Preface: This post has originally posted on Facebook on May 26th, 2021. Allegedly, the developer vendor for this project awarded with almost USD 17 million (however, the minister said, it was only fraction. Hmm.. ?)
Edit 27/5: It is not a perfect system, done drawing and spontaneous idea in 30 minutes with disappointment and frustration. Might be good for elevator pitch. That is why a good team-mates is important to check and balance on the architecture. Sure got missing parts or blind spot.
Edit 28/5: Apparently on May 27th, the government decided to auto-register all previous MySejahtera (original Covid announcement app which developed previously on early phase of pandemic period.)
Subject: APPOINTMENT BOOKINGS FOR ASTRAZENECA VACCINE SLOTS (26 MAY 2021)
#CucukMyAZ
To engineer of vaksincovid.gov.my…
It become my attention, when I’m unable to register for Astrazeneca vaccine programme for above 18-years on May 26th.
I’m an engineer in one of the multi-awarded top online news portal establishment in Malaysia which serving millions pageviews per day, and millions simultaneous real-time website visitor during both GE & by-election tally hours.
On May 26th, around 12pm, I tried to get myself registered for vaccine, however stuck at PPV selection when clicking on state button.
Without thinking further, I open up Inspect function in Chrome, a little puzzled, “CORS issue on API server ?” Jump directly to the API endpoint GET, Cloudflare block the origin with Rate Limiting issue. I’m not sure if you using Free or Paid, but I believe, if you using Business Plan (which currently my organization using it), they do not have strict Rate Limiting. However, you should know, Cloudflare is a b**** sometimes. (I been using CF fo so many years, and know it’s characteristic, limitation and how the traffic routed).
For almost an hour, refreshing, submit, waiting, repeat for hundreds times, until you redirect the form back to homepage (to show the vaccination registration is closed).
Disappointed. I’m unable to register.
How on earth you did not anticipate of this issue ?
Well, what I’m about to share are some tips, to ensure it does not happen again, and disappoint me and millions of visitors;
- On critical endpoint, please DO NOT use proxy service like Cloudflare, Cloudfront, Akamai, Project Shield, etc etc. Call the API directly from your origin endpoint. Please note, I didn’t say “single server endpoint”, however, it should be “cluster endpoint”. Example, if you using AWS (which I’ve been using for so many years), the origin endpoint will be Elastic Load Balancer. Behind ELB, you should have a few actual instance/server running (NOT single server). Ensure your application is stateless.
For static information website & front-end, yes, please use CDN. Must use CDN. (I think you already smart enough to figured this out.) - DO NOT use live database on critical period of time. Regardless MySQL, MongoDB, SAP, or whatsoever to store the data during critical hour. Even though database can be optimize to get it fast with cache and everything, the throughput is bad, especially the database driver and translation process.

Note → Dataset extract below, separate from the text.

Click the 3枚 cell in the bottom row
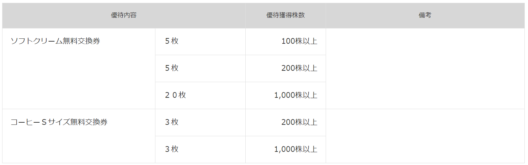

- Test, test & test. Before live on production, do load testing on your API endpoint. Do some rough calculation, estimate the visitor, and triple the number. There are tons of test suite online and offline (i.e: Apachebench), which can see how your API handle request. If you doing the load test, you will see Cloudflare will be your bottleneck.

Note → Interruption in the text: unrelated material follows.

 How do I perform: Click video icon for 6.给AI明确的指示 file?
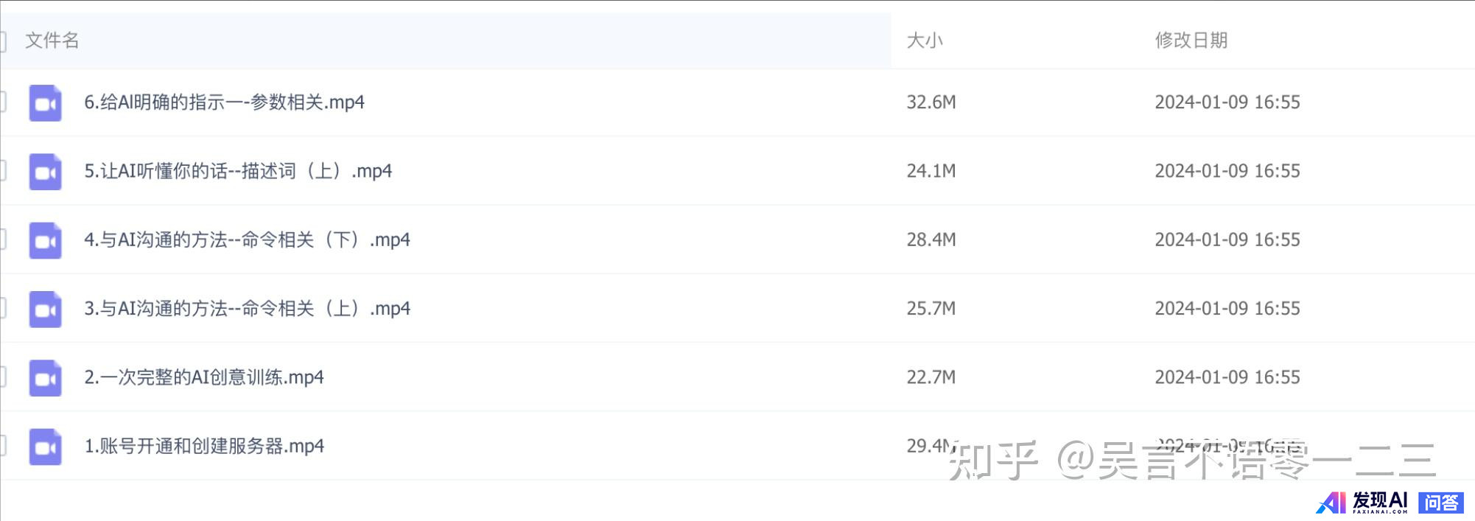[x=45, y=103]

- DO NOT overconfident and overpromise to your client/customer which paying you (in this case, Malaysian Government). Tell the truth what is suppose to expect and the mitigation plan if things go south.
- DO NOT under-provision on your infrastructure. I believe, the budget for the system is sufficient enough to have proper architecture, and you know how important this system to millions of people. Do over-provision (please do not sweet talk to client/customer that you can do cheap).
Well, I believe, this is 2nd time you guys flopped after the first registration for 60-years old AZ vaccine few weeks back.
This my idea which suppose you’ve done.
(see image attachment)
After website visitor fill up the form, send the data into 2 API service.
- API A : save the actual data
- API B : for tally calculation on each PPV
API A
The data sent to API A will be serve by ELB, behind ELB will have more than 8 instance resident (monitor this ELB and traffic for all instance, if the traffic is high, promptly increase the instance to 12 units, and so on). Why we need multiple instances, because each Linux process, they have file-open & process limit. The instance will have a basic web server (in this case, nginx). The web server will log the incoming traffic with POST data. (idtype, nric, msid, phone). So, the log file will have the actual data, which can process later.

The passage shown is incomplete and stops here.